The best works in this exhibition are, like these two, beautifully allusive without being easy to pin down. They suggest familiar narratives, allegories, fairy tales, but at the last moment swerve away from being knowable—a function, it would seem, of their combining of things that are not entirely consonant but reasonably so (church figures, deer laid in a sacrificial position, the uncanny netherworld of neon lights). While the images fall all along the spectrum of plausibility, the most compelling tend to be those that are both most surreal and most natural—that is, those that propose the most absurd things in the most believable way. There are also a few compositions that feel so entirely real—one, for example, with a boy holding a chicken in front of a run-down house, has the feel of a Farm Security Administration photograph—that it is difficult to find the works’ seams, although the knowledge that they are there somewhere renders the images more mysterious than they would normally be.
Between these two poles is a middle ground in which a much more obvious kind of compiling occurs, with scale and shadows variously attended to, and images of a much more glaring incompatibility sharing space. Sometimes this produces an atmosphere of benign kitsch (as it does in a composition featuring assembled bits of statuary), and sometimes with oddly persuasive results (as in one work featuring the artist marrying Elvis Presley in a catacomb, the last word, perhaps, on the ambivalence of wish fulfillment). Although these are less compelling on the whole than the more seamless works, they feel closer to the heart of Hammond’s project: the assembling of meaning out of disparate parts. (In recent years she has worked such a vein in her paintings, culling source material from her archive of 276 found images—often shuffling and reorganizing the same images among various canvases, mining them for meaning, investigating where such meaning in visual work comes from, and how pliant, or not, an image can be made to be.) It is here—in those compositions in which the juxtapositions are patently assembled—that Hammond more clearly recalls her predecessors in photomontage, from John Heartfield to Martha Rosler, which is perhaps more of a formal inevitability than a thematic likeness: Her pictures have an aura of propaganda, though they are seemingly without a target.
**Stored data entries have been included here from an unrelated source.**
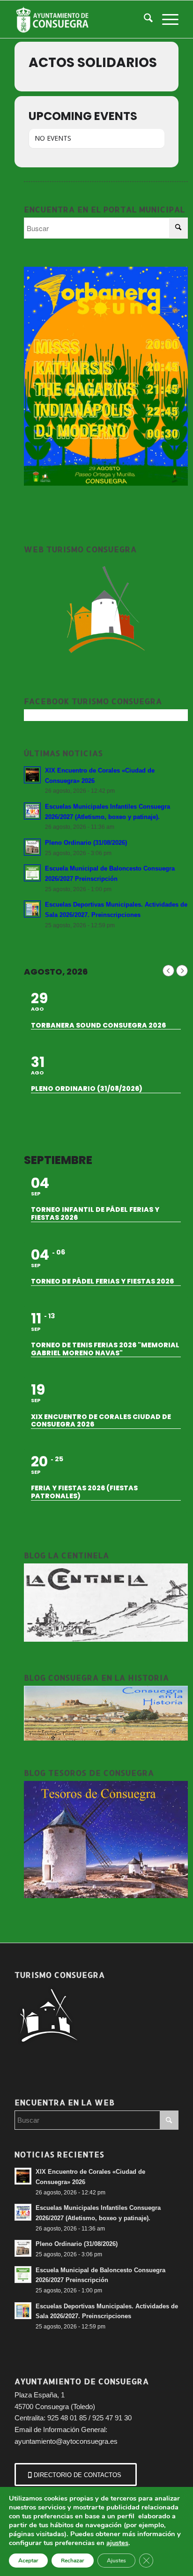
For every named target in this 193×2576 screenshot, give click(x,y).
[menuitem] (143, 19)
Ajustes (116, 2560)
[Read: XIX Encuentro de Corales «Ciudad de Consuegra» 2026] (32, 774)
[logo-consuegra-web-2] (80, 19)
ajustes (117, 2542)
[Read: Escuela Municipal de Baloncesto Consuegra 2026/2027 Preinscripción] (32, 872)
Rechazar (72, 2560)
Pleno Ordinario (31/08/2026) (86, 842)
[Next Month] (182, 970)
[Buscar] (143, 19)
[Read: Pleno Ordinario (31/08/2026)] (32, 847)
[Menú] (165, 19)
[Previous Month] (168, 970)
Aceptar (28, 2560)
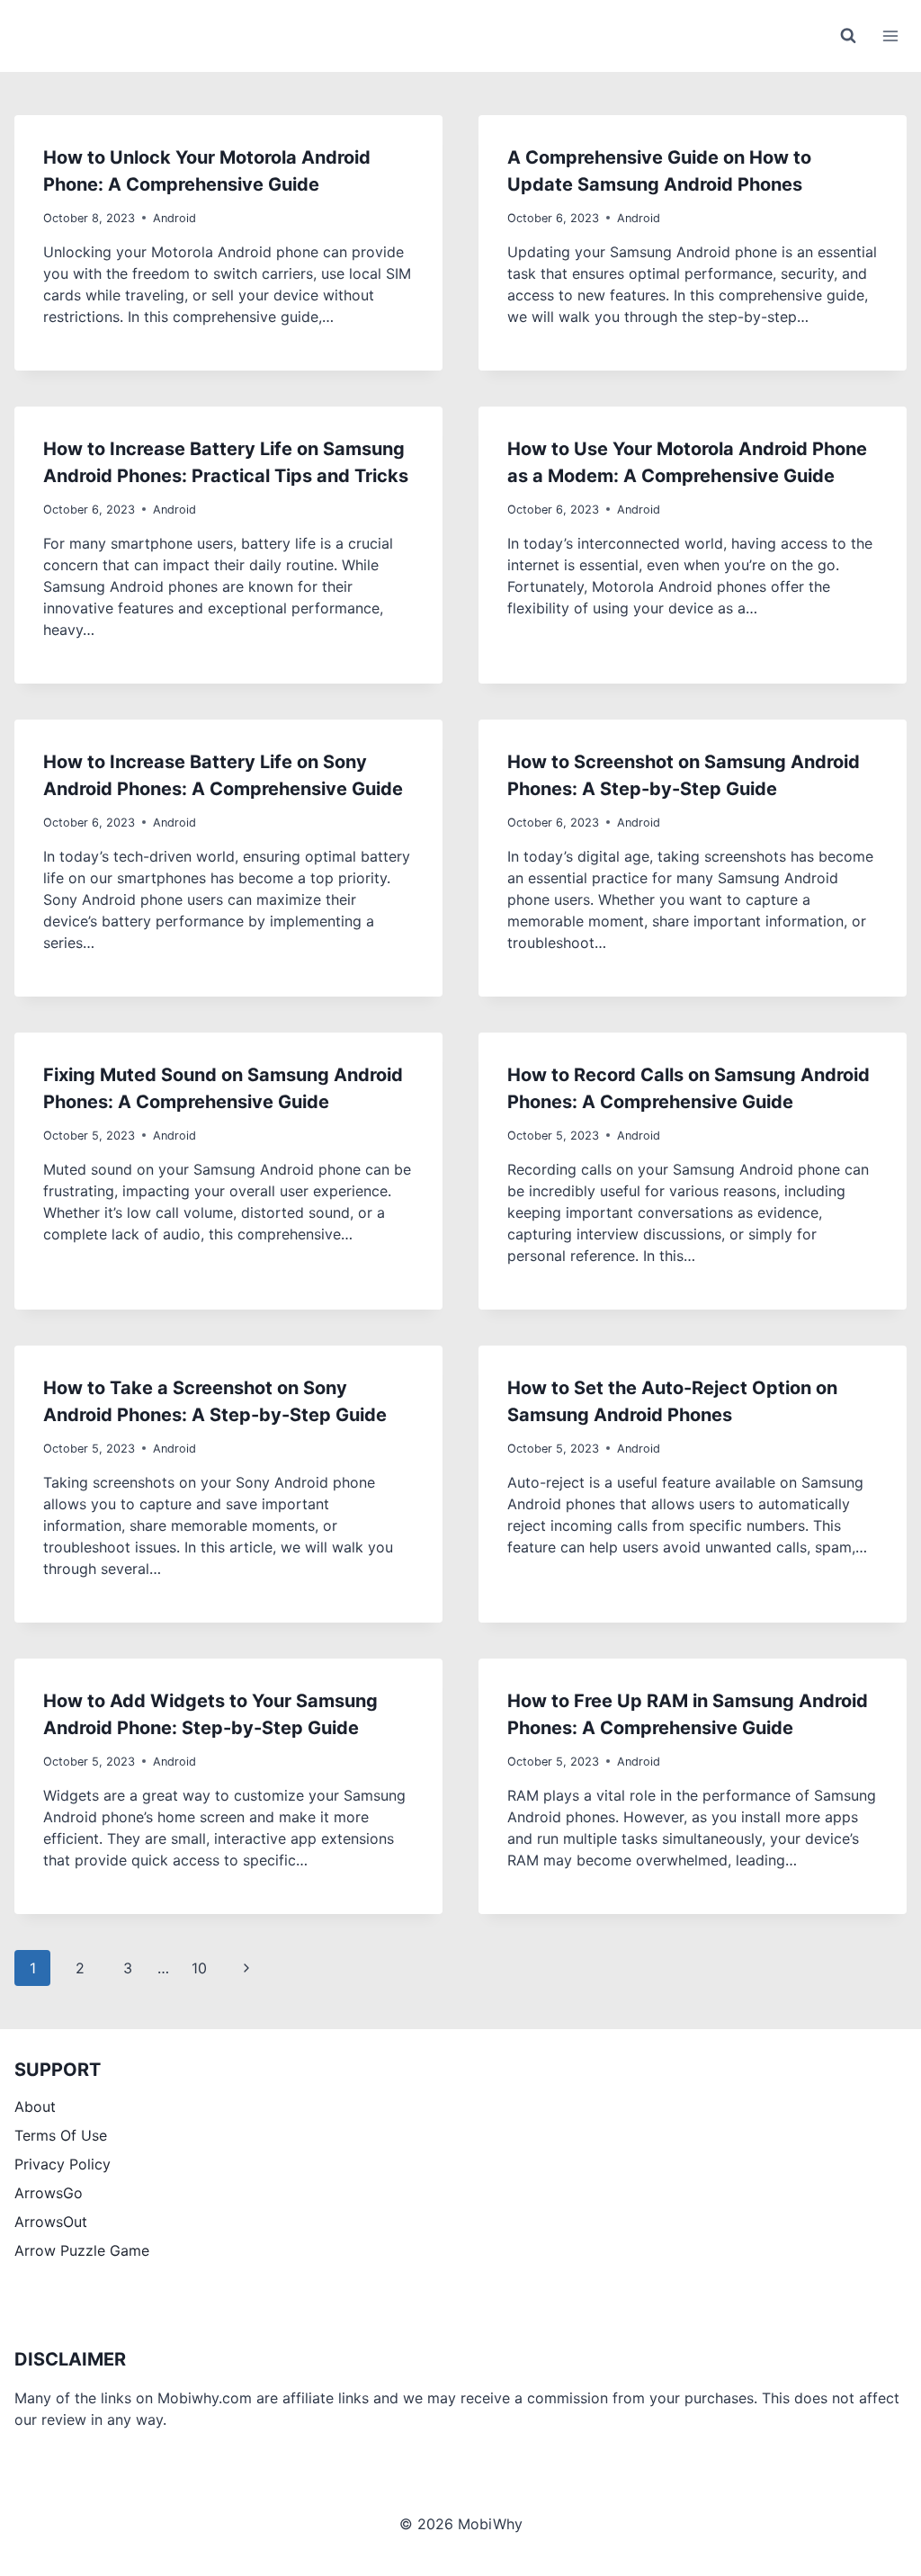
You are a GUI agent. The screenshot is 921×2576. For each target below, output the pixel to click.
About (35, 2106)
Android (174, 218)
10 (199, 1968)
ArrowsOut (50, 2222)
Hammond begins with Google and Photoshop and ends with a silver gelatin print made from a digitally produced negative, a process that encompasses both the daily pileup of information (itself often the result of intuitive leaps sideways rather than steady forward movement) and an old-fashioned-seeming object. These works suggest that even if meaning in the contemporary world is accidental and cumulative, it still can be made to feel tangible and necessary.